Keine schnellen Scheiterhaufen

■ Der SED-Bezirkssekretär von Berlin attestiert seiner Partei Lernfähigkeit

Günter Schabowski

Liebe Berlinerinnen und Berliner, billigen wir einander die Kultur des Dialogs zu. Was bewegt einen Kommunisten in dieser Stunde, im Angesicht und im Blickfeld von Hunderttausenden. Bitteres ist hier gesagt worden. Es geht an unsere, auch an meine Adresse. Nur wer die Mahnung hört und versteht, ist fähig zu neuem Anfang. Wir alle wollen eine DDR, von der jeder sagen kann: Das ist unser Land! Aus Prag erreichen uns indes wieder bedrückende Nachrichten und Bilder. Viel Mühe wird es kosten, vertanes Vertrauen zurückzugewinnen. Und dennoch stimmen nicht wir, die wir hier stehen, stimmt nicht das Volk letztlich im Ziel der Erneuerung überein - wenngleich von unterschiedlichen Ausgangspositionen. Auch zwischen Andersdenkenden müssen die Hürden nicht unüberwindlich sein. Die SED bekennt sich zur Umgestaltung. Das kam spät, aber es ist unwiderruflich. Wir sind gewillt und lernen unverdrossen, mit Widerspruch, mit Pfeffer und Salz zu leben. Und wir werden die Produktivität des Widerspruchs nutzen. Das Zentralkomitee der SED, das am Mittwoch zusammentritt, wird das mit seinem angekündigten Aktionsprogramm meßbar machen. Die Dynamik des Aufbruchs zum Neuen läßt sterilen politischen Nachlaßverwaltern keine Chance. Das ist sicher!

Aber ich sage hier offen: Ich mag auch nicht die schnellen Scheiterhaufen, auf denen manche alles brennen sehen wollen, was an unbestreitbaren Leistungen in den vergangenen Jahrzehnten vom Volk vollbracht wurden. Auch ich wende mich an die Initiatoren und an die Organisatoren dieser Kundgebung und bezeuge ihnen meinen Respekt: den Künstlern, den Schriftstellern, den Kulturschaffenden. Wir müssen heute sagen, mit ihrem wachen Gespür für die Stimmung des Volkes haben sie gesellschaftliches Bewußtsein gefördert. Sie haben Wichtiges für die politische Gesundheit unseres Landes getan. Liebe Berliner, uns macht hoffnungsvoll der Schulterschluß zwischen Krenz und Gorbatschow.

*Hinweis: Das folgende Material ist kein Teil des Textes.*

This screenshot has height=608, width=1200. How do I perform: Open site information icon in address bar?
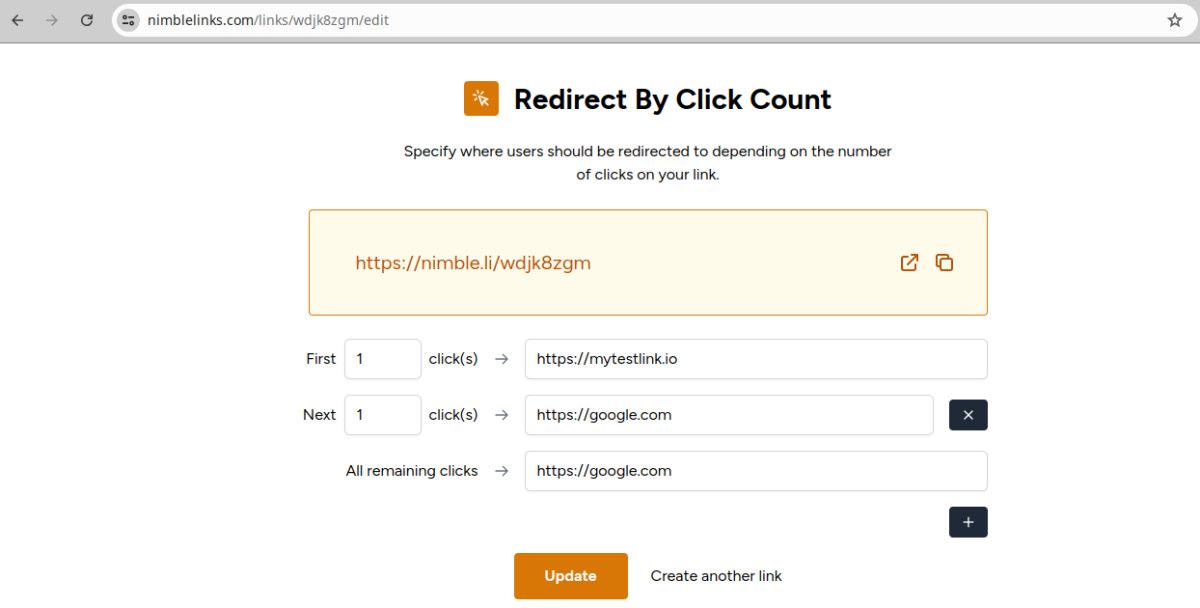(128, 20)
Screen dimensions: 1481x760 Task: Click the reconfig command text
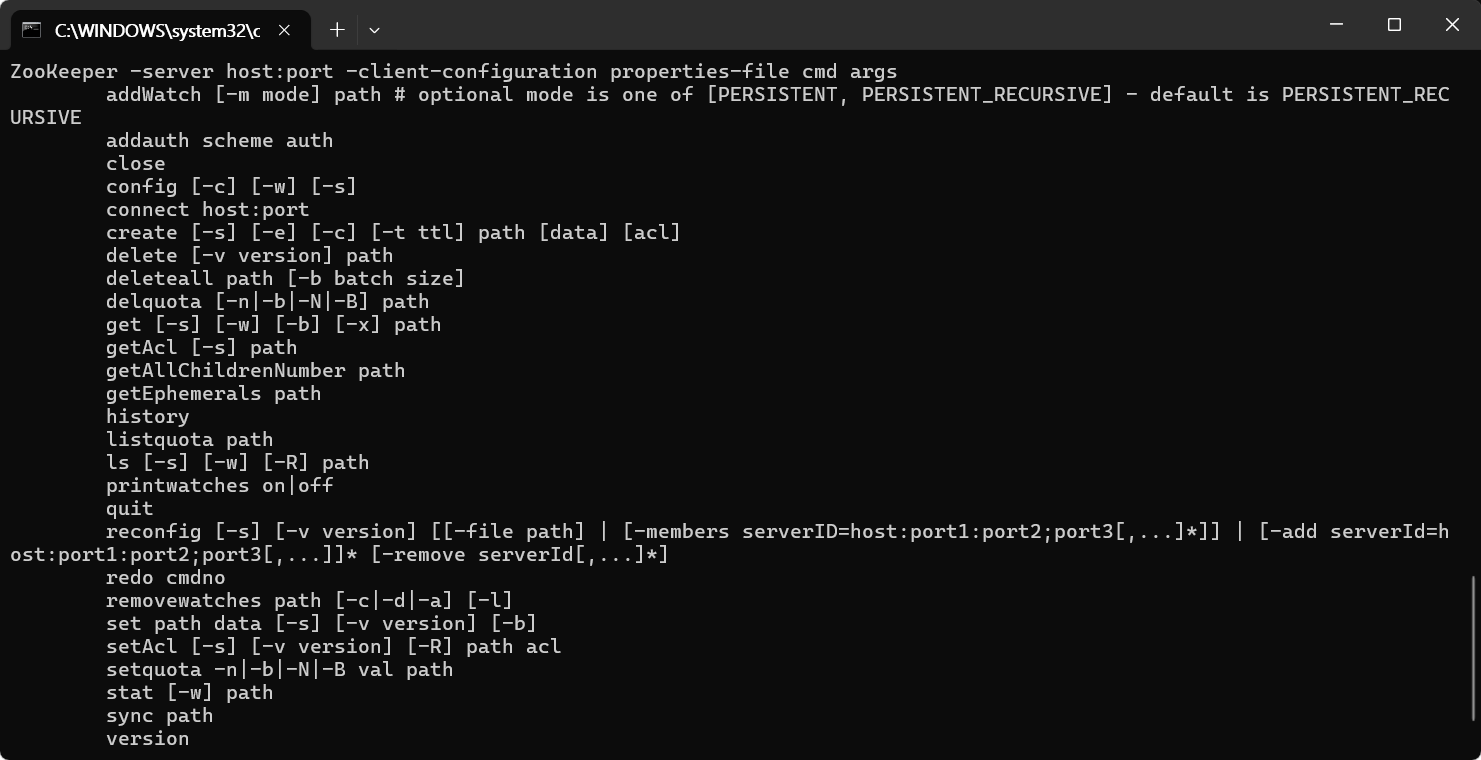pos(153,531)
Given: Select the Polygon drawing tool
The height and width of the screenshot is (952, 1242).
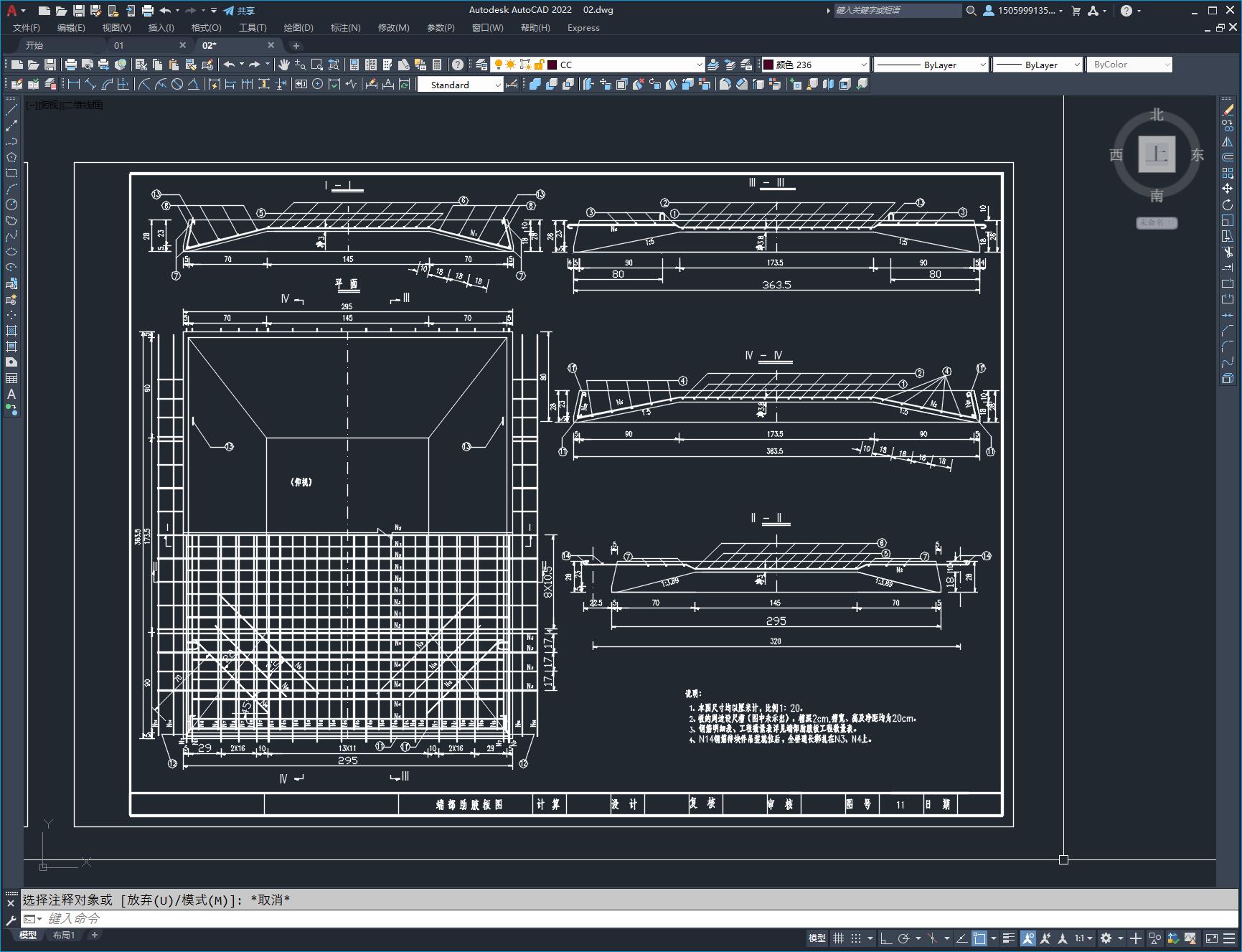Looking at the screenshot, I should (11, 157).
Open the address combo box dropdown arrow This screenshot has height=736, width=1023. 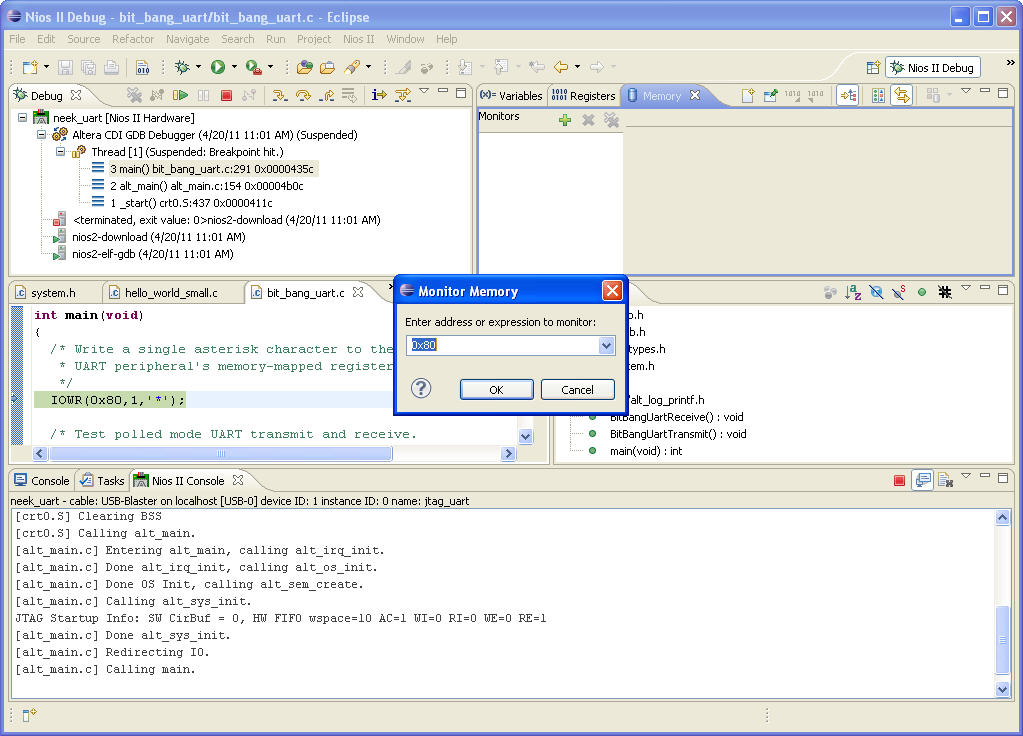click(605, 345)
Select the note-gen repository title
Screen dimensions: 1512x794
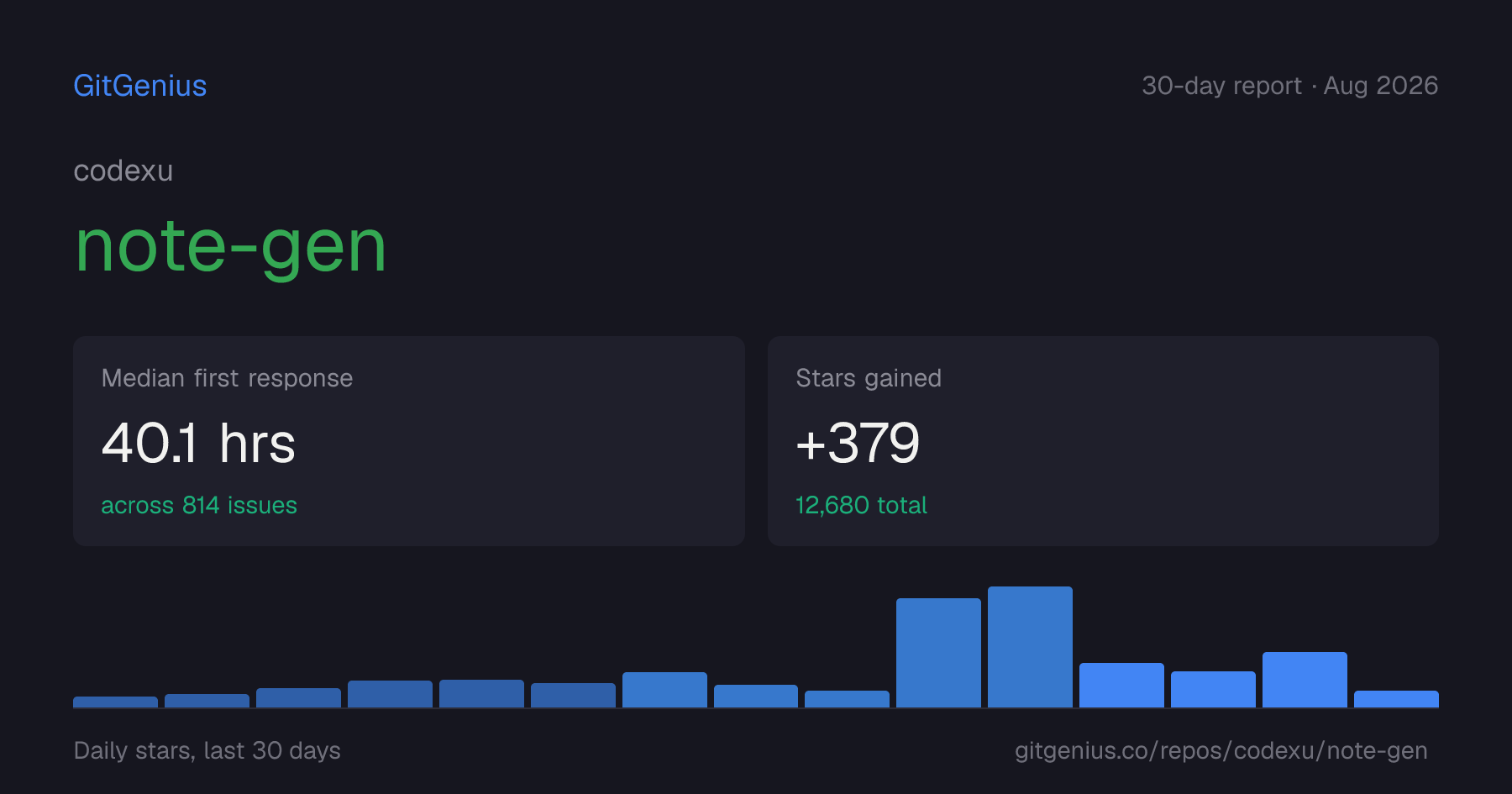tap(231, 247)
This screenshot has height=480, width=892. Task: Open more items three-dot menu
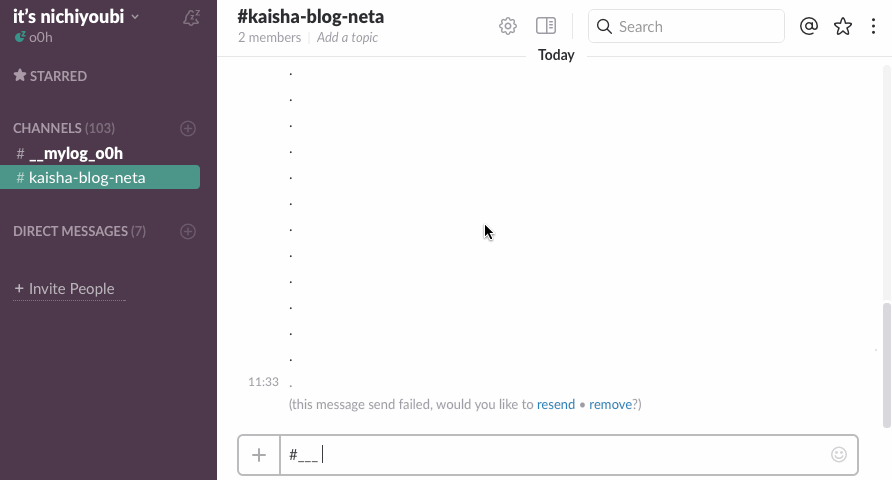(873, 26)
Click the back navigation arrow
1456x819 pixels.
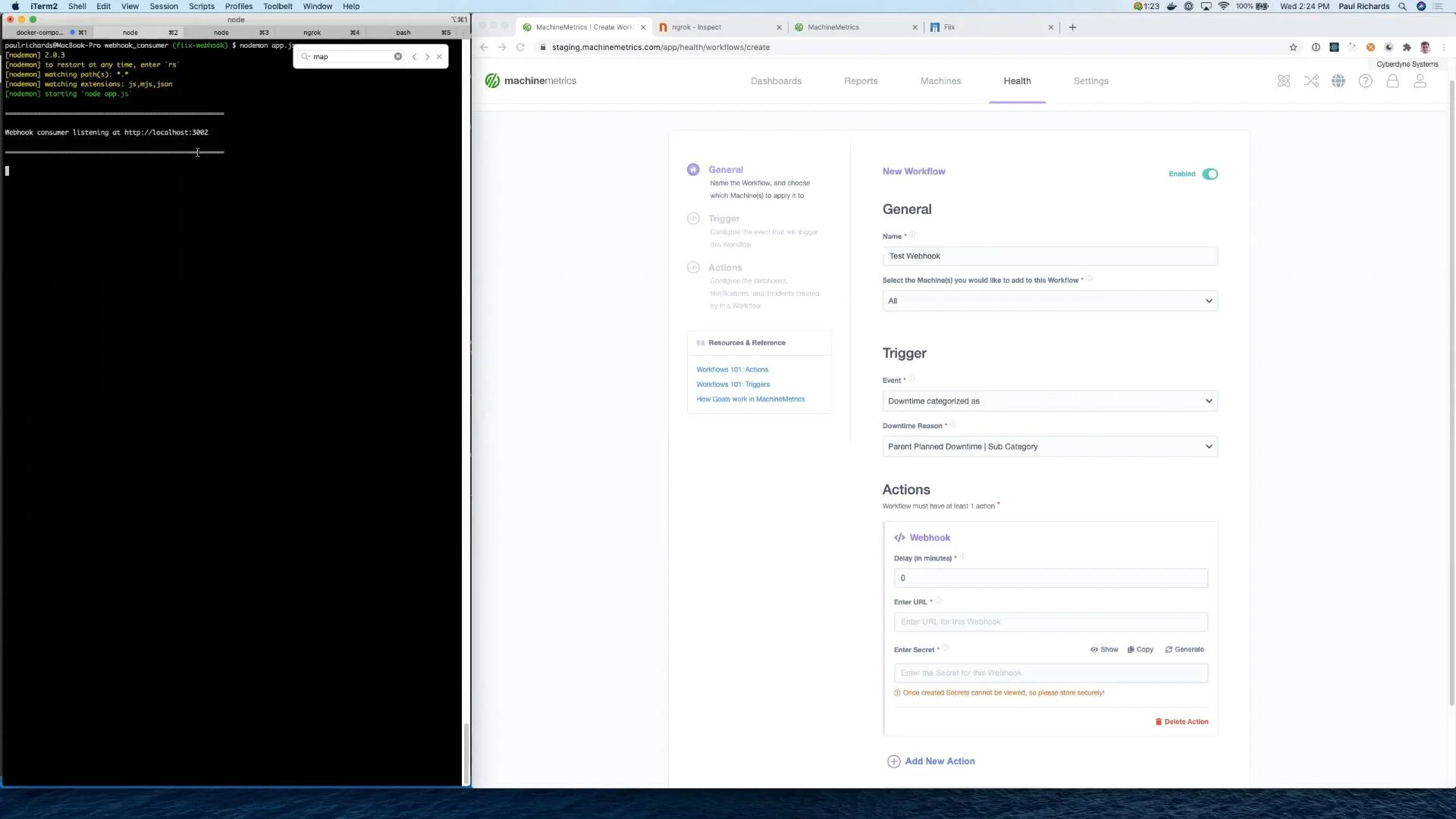485,47
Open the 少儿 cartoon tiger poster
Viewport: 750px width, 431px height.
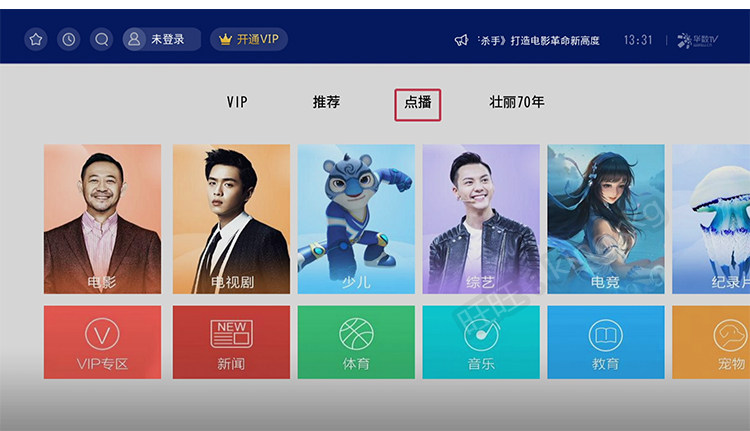click(356, 219)
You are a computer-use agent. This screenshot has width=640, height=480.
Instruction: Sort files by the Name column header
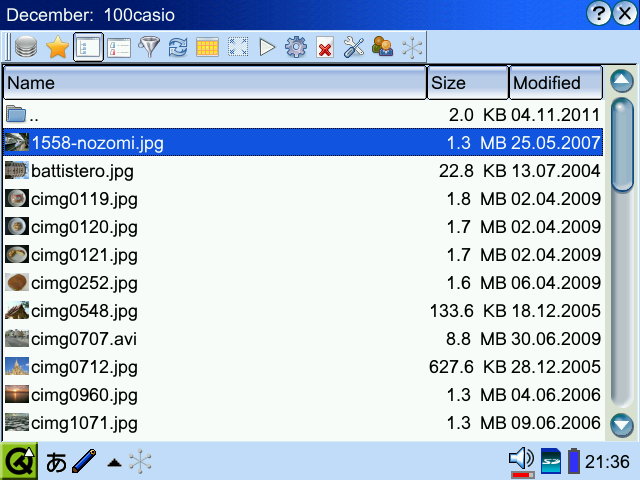tap(215, 83)
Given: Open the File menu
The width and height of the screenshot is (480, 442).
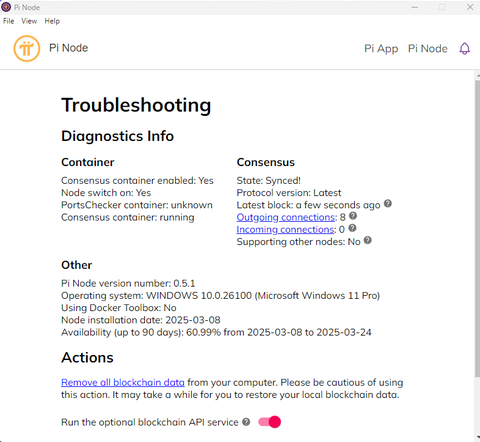Looking at the screenshot, I should tap(9, 21).
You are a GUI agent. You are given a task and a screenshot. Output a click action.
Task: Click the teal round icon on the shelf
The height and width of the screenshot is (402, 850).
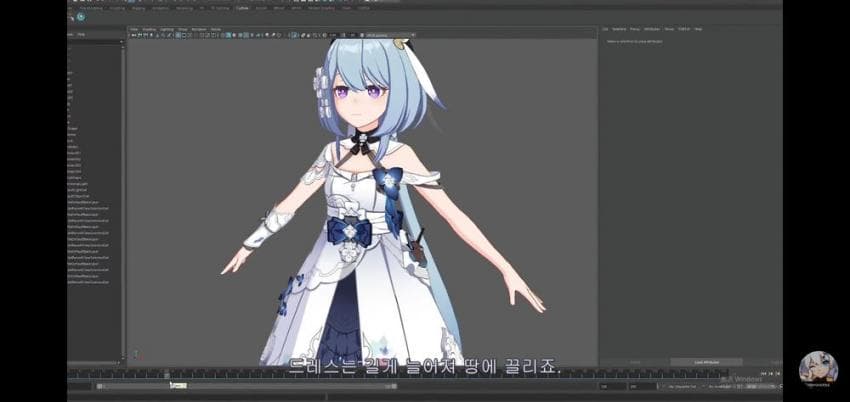[x=80, y=17]
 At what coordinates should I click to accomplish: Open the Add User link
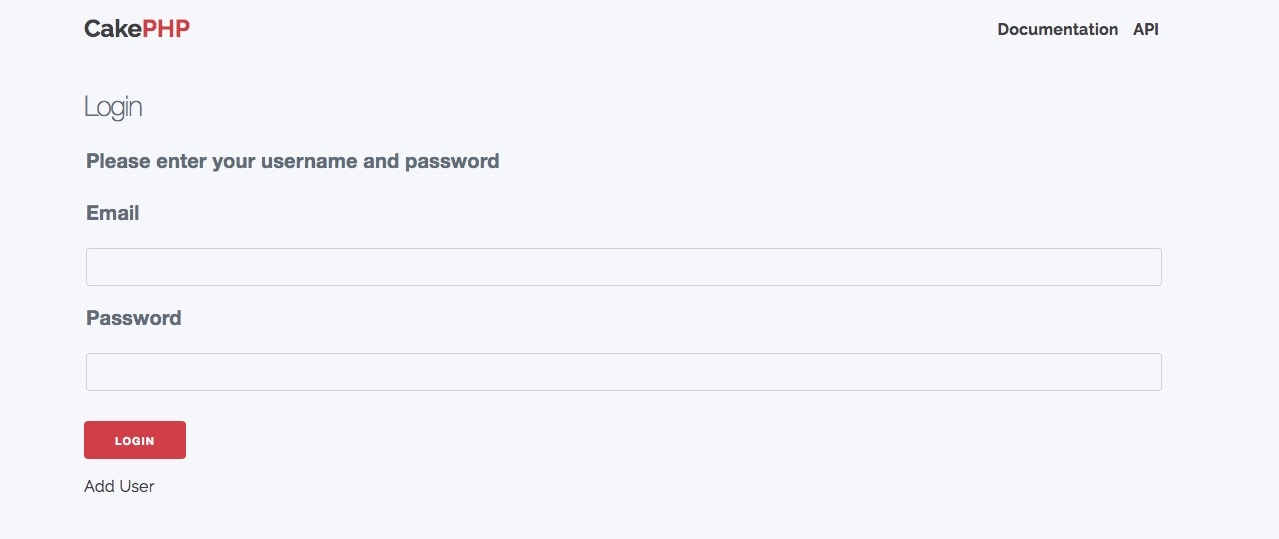[119, 487]
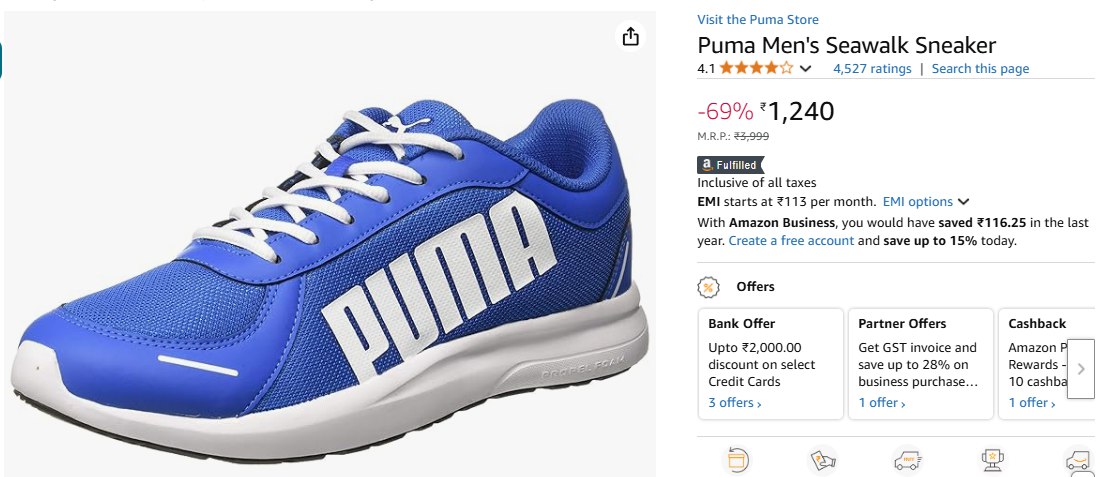1102x477 pixels.
Task: Click the Offers percent badge icon
Action: [x=708, y=287]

Ich spreche jetzt eine Uraltlosung aus: Vorwärts im festen Bund mit unseren sowjetischen Freunden. Gut, wie die neue Zeit auch strapazierten Worten Aufrichtigkeit und neuen Sinn verleiht. Das Begonnene ist unumkehrbar. Regen wir heute die Hände für unser Land, für einen Sozialismus, der stark macht, weil die Menschen ihn wollen.